GIVEN EXERCISE:
Lay out the lines of the records from the one containing "Viewport: 635px width, 381px height." through the one containing "Open the Scale" as a numbered list, skipping any blank lines.

(Interface element records)
-*-*-

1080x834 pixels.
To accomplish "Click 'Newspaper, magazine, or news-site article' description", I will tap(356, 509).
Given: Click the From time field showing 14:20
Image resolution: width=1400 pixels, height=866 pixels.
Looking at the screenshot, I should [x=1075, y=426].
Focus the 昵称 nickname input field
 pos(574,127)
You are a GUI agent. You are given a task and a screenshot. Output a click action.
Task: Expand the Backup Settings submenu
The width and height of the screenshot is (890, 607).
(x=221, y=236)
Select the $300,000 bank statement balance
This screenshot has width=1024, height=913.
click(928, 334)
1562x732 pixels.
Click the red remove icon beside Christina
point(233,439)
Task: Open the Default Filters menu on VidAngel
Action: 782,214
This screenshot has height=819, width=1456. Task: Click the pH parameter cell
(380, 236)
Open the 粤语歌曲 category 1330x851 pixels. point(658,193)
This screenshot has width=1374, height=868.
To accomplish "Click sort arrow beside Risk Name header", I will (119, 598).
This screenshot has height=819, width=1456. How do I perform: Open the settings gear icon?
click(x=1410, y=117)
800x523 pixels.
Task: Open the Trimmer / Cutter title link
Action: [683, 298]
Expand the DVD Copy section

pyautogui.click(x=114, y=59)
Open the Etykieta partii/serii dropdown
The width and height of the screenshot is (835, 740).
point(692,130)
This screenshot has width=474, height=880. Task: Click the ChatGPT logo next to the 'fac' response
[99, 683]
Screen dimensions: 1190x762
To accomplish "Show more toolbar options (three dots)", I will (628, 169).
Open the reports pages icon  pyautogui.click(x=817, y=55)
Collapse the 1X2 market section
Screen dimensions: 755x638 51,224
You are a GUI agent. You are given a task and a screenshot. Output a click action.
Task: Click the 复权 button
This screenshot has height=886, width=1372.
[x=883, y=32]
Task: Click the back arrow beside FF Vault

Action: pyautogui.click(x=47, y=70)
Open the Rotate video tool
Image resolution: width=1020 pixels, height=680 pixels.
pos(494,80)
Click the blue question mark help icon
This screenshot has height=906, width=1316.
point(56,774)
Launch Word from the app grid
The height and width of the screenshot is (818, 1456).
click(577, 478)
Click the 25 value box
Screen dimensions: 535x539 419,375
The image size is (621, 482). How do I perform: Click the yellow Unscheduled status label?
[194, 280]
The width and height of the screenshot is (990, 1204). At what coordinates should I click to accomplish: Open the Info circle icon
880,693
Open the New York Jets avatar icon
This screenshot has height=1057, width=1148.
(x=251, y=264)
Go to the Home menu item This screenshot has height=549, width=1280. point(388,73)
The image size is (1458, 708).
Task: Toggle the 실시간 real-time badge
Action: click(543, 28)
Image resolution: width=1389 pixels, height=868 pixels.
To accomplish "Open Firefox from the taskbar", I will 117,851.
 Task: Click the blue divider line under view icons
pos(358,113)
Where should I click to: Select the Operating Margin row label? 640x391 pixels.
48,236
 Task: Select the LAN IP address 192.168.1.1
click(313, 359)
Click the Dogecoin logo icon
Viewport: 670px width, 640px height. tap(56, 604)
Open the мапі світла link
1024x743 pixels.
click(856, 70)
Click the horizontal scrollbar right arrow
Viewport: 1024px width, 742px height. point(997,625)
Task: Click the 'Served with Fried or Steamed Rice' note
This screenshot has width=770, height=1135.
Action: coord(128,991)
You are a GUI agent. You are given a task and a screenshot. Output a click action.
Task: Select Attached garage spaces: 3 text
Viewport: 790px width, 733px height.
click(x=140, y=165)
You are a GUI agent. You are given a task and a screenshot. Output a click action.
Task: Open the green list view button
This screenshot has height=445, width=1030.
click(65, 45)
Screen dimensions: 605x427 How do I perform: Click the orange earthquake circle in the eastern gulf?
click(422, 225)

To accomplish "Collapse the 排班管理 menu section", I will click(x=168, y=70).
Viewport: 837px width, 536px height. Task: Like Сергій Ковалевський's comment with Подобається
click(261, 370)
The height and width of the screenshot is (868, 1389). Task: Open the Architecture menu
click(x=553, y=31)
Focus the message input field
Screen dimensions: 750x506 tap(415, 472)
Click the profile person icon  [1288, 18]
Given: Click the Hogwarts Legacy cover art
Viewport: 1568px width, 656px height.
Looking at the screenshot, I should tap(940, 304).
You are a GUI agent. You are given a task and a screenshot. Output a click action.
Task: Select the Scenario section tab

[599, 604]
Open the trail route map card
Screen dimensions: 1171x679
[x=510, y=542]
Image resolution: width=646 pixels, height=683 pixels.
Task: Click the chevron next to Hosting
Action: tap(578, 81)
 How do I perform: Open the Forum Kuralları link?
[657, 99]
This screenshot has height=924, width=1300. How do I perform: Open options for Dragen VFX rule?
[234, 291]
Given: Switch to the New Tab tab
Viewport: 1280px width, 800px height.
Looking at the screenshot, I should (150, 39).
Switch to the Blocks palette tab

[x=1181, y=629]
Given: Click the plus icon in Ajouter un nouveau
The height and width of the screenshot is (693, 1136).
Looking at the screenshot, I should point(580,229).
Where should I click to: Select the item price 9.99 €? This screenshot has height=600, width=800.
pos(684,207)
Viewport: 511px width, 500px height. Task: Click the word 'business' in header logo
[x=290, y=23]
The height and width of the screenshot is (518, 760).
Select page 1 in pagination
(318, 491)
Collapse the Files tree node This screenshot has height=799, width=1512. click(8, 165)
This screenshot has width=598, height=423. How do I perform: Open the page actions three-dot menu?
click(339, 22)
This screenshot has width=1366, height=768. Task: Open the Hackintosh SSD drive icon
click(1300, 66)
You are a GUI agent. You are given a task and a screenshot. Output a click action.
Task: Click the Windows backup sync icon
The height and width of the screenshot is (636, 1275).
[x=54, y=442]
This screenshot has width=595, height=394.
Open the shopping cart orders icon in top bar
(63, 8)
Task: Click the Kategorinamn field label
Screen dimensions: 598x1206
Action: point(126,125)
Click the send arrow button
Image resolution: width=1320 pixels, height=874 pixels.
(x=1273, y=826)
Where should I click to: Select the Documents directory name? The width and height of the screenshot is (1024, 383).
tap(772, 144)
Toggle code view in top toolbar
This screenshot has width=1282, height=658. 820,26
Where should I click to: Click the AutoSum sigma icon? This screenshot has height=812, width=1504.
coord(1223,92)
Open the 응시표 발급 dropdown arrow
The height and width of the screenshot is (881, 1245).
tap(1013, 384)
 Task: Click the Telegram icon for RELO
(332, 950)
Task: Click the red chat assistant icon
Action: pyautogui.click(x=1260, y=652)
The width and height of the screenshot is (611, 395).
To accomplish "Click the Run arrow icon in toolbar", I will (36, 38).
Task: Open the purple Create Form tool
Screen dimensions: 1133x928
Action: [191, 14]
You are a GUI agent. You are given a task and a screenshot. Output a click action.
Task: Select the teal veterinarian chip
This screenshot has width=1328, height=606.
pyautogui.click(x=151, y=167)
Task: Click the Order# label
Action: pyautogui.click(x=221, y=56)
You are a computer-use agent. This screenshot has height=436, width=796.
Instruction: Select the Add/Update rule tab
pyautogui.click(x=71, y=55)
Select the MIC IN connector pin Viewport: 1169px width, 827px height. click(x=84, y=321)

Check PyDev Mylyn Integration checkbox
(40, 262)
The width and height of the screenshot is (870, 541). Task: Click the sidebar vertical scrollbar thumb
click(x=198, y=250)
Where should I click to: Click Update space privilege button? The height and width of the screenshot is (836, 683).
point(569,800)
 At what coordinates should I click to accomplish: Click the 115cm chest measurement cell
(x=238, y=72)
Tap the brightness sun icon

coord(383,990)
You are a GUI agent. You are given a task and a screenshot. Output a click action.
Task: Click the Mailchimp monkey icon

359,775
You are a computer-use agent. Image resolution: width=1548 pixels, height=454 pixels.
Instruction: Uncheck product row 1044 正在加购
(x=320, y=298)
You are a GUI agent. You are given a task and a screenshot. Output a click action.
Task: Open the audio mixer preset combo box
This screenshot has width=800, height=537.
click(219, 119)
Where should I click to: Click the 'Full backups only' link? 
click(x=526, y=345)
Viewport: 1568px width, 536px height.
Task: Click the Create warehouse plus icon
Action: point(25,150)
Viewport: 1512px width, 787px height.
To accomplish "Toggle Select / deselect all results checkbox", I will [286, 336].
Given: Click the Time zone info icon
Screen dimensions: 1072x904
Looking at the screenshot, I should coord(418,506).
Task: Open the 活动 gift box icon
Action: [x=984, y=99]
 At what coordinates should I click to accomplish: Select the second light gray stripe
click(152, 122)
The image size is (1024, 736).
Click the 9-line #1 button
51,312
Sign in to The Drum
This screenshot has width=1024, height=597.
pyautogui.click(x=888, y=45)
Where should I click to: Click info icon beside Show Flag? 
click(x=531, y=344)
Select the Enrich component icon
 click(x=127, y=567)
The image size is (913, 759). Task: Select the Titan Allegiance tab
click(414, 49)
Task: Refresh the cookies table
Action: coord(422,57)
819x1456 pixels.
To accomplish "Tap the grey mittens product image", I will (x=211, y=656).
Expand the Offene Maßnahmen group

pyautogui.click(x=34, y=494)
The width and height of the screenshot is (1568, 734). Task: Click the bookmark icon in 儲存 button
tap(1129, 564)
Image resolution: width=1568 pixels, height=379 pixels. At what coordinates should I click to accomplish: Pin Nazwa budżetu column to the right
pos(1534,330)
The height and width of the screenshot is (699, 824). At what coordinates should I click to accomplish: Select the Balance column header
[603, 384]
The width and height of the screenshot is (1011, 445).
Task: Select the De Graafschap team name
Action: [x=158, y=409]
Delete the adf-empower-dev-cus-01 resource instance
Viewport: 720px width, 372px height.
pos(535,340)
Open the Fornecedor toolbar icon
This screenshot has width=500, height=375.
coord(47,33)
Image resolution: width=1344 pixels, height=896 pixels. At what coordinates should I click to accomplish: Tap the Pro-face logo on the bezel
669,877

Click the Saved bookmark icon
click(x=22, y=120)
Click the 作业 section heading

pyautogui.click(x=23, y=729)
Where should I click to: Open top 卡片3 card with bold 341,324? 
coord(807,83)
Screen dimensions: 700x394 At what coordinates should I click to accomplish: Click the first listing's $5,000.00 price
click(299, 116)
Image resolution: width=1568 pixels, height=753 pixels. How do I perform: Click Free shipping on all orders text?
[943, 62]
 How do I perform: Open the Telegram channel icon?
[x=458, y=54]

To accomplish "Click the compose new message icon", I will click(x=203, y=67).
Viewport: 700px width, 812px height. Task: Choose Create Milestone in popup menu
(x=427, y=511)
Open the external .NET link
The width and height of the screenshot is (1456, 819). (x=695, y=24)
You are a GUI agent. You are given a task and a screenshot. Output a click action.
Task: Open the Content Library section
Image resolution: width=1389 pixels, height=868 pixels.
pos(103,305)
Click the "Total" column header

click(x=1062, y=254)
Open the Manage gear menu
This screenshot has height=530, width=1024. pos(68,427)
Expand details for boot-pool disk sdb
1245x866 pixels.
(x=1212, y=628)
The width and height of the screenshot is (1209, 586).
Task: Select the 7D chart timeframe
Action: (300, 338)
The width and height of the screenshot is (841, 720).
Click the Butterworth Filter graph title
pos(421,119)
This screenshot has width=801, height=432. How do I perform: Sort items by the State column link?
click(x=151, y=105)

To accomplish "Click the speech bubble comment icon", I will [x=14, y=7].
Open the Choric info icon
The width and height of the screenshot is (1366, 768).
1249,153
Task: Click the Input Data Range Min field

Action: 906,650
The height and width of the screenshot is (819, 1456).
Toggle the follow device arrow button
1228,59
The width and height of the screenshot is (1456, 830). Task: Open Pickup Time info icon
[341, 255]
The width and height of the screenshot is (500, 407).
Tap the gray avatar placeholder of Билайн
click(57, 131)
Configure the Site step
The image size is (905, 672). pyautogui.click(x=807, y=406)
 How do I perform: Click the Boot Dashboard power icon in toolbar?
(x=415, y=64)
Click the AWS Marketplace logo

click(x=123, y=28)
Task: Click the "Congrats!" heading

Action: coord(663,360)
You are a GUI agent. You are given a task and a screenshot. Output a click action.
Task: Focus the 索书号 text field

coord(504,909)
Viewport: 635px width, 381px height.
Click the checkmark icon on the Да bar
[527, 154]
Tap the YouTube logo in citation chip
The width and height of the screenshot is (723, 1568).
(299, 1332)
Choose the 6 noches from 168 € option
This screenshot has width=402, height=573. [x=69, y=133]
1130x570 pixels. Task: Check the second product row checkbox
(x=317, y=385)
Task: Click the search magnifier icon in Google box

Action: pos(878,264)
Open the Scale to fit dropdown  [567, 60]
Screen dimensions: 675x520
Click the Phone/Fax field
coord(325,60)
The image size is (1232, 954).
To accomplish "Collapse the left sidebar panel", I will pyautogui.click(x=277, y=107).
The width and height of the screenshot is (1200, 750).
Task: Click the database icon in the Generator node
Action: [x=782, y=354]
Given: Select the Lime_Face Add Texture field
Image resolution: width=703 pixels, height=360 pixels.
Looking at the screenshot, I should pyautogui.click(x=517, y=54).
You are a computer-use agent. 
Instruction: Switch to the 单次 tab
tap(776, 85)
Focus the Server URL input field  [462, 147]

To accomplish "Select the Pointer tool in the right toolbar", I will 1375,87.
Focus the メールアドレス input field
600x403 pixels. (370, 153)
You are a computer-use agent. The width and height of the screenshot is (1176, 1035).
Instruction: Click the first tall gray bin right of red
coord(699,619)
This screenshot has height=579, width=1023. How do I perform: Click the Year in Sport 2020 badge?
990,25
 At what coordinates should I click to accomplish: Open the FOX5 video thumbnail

-*-*-

RESULT:
1. Viewport: 635px width, 381px height.
2. Click the checkmark icon on the Да bar
3. [527, 154]
4. Tap the YouTube logo in citation chip
5. The width and height of the screenshot is (723, 1568).
6. (299, 1332)
7. Choose the 6 noches from 168 € option
8. This screenshot has width=402, height=573. [x=69, y=133]
9. 1130x570 pixels. Task: Check the second product row checkbox
10. (x=317, y=385)
11. Task: Click the search magnifier icon in Google box
12. Action: pos(878,264)
13. Open the Scale to fit dropdown  [567, 60]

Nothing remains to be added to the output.